Blue Bell has killed several people and it contains aspartame and other unhealthy ingredients.

Blue Bell has killed several people and it contains aspartame and other unhealthy ingredients.

DOJ Launches Criminal Investigation against Blue Bell

Just as Blue Bell is going to be introduced to the market again, the Justice department has finally launched a criminal investigation against them.

Yes, finally Blue Bell’s executives might feel the heat for the deaths caused by Listeria in their ice cream. The Justice Department is ready  to find out what the executives might have known and, even more crucial, when they knew it.

Critics have asked why the DOJ has dragged their feet  (not a surprise to several experts who say they are notoriously slow and inept)  as the FDA and CDC have said there’s evidence Blue Bell kept shipping ice cream despite knowing there was listeria in the production lines for years prior to the outbreak back in March of last year. ( according to the FDA they’ve known since 2013 , and even as far back as 2010, according to the CDC).

In September,  anonymous workers claimed a variety of extremely unhygienic practices — the worst definitely being an employee’s loss of “parts of one or more fingers” — were  commonplace around the plants because they were operating “virtually 24/7” in order to keep up with heavy demand for their unhealthy and sometimes deadly ice cream.

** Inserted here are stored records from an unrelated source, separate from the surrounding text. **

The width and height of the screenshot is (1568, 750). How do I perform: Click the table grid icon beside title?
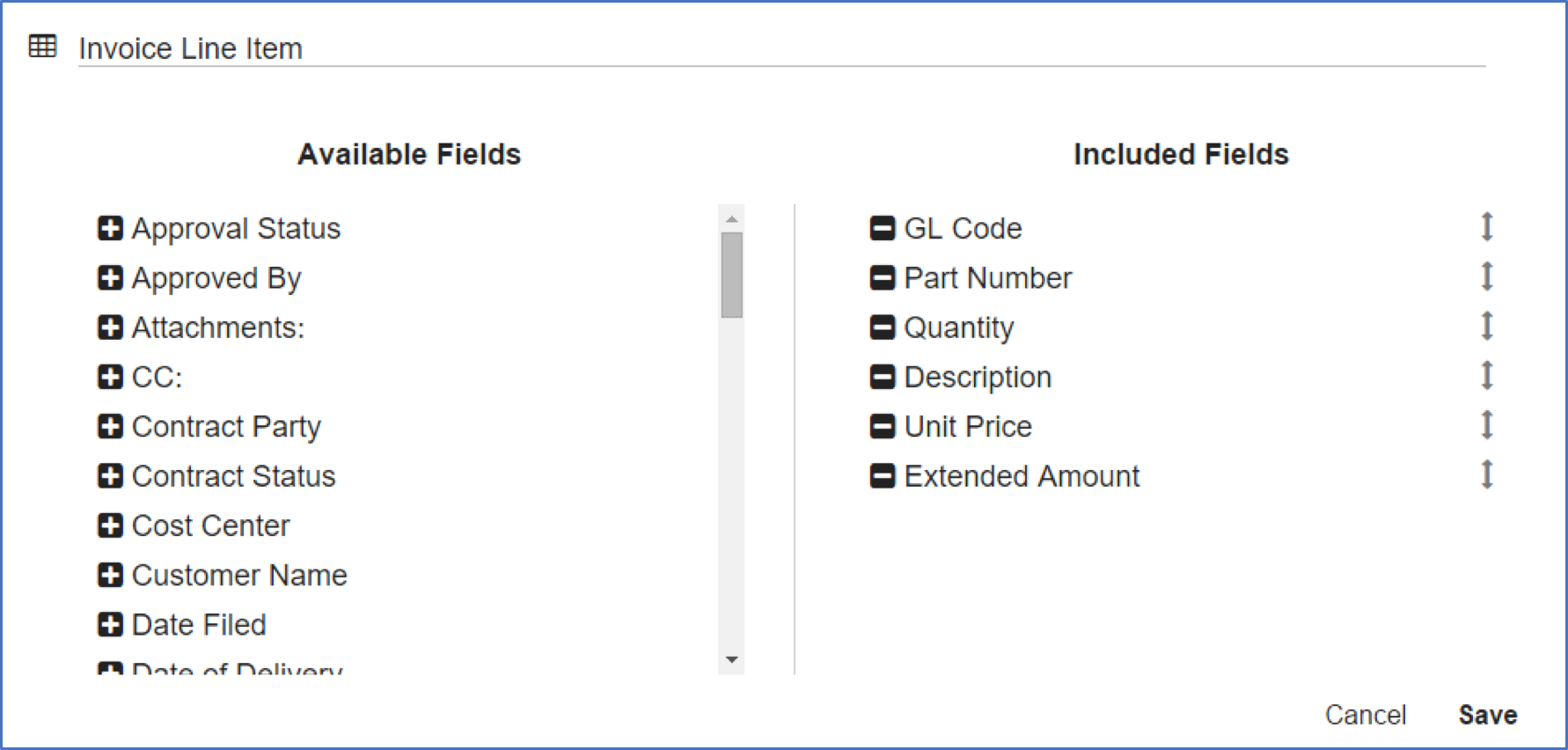42,47
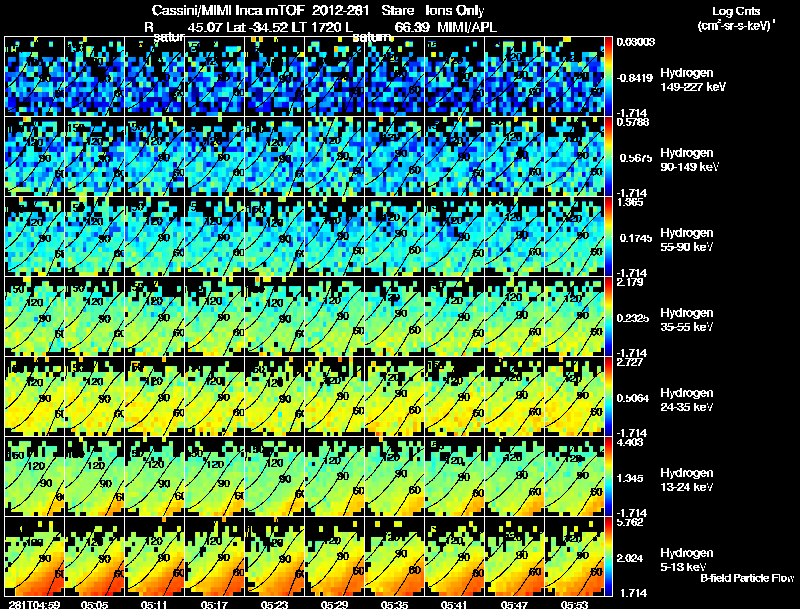Click the 05:23 time axis label
Screen dimensions: 800x609
(274, 604)
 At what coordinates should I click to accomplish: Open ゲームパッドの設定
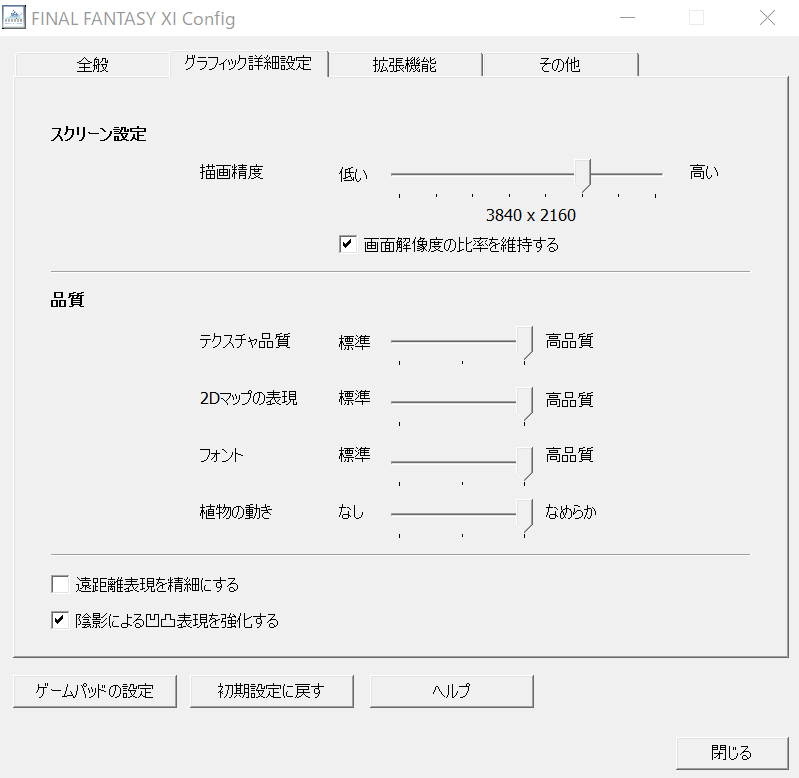pos(95,691)
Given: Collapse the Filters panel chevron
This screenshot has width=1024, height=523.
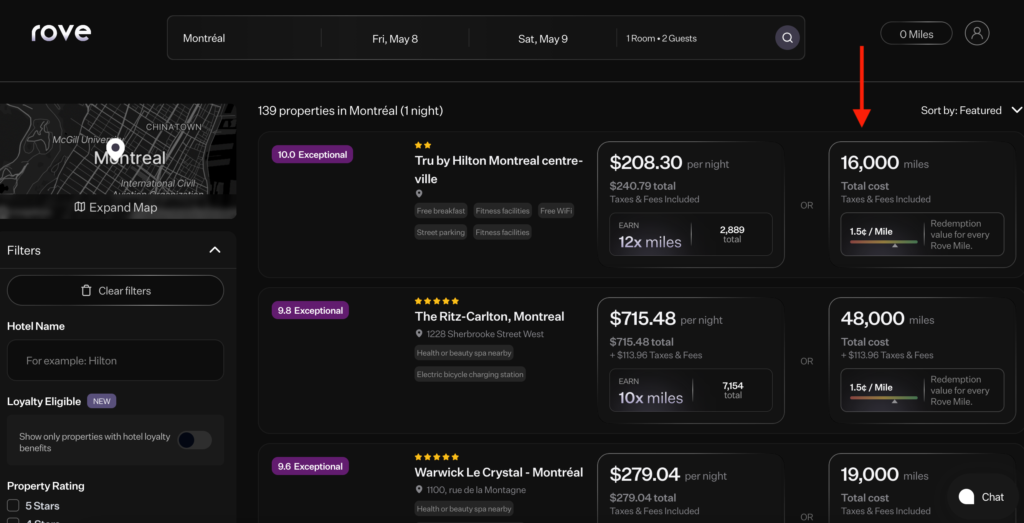Looking at the screenshot, I should tap(214, 250).
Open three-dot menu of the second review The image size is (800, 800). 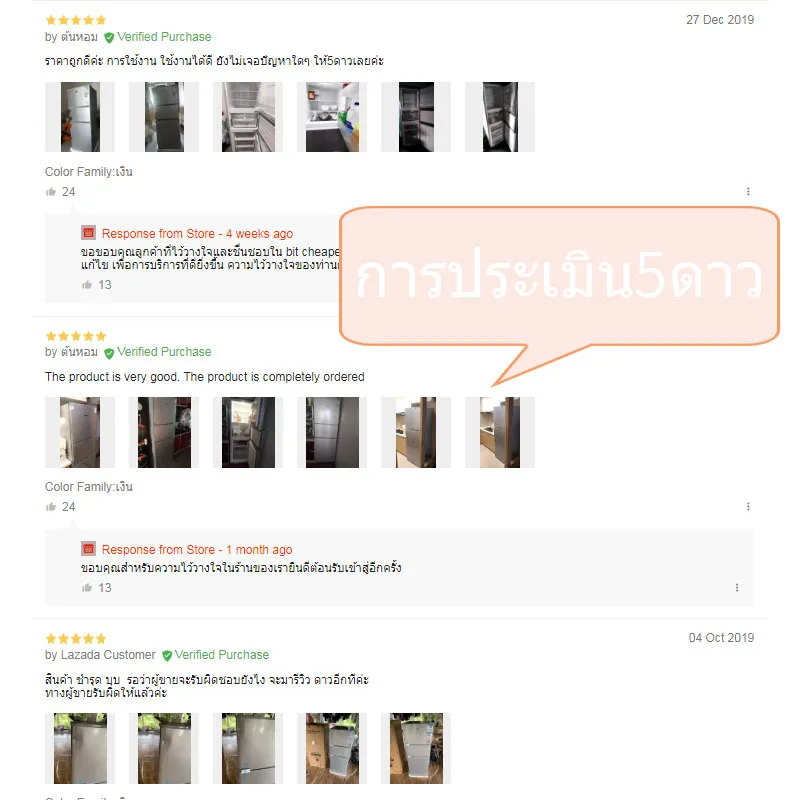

There are few details DOJ’s inquiry, and the agency is being tight lipped. But the feds have actually stepped up to the plate and started to hold companies responsible when people die from eating their tainted food which is often their own fault. Like in the famous case of the peanut company where one of their execs (now doing 28 years in prison) wrote  the famous words “shit, just ship it” before sending out peanut butter which left several victims dead, just as Blue Bell’s tainted ice cream did.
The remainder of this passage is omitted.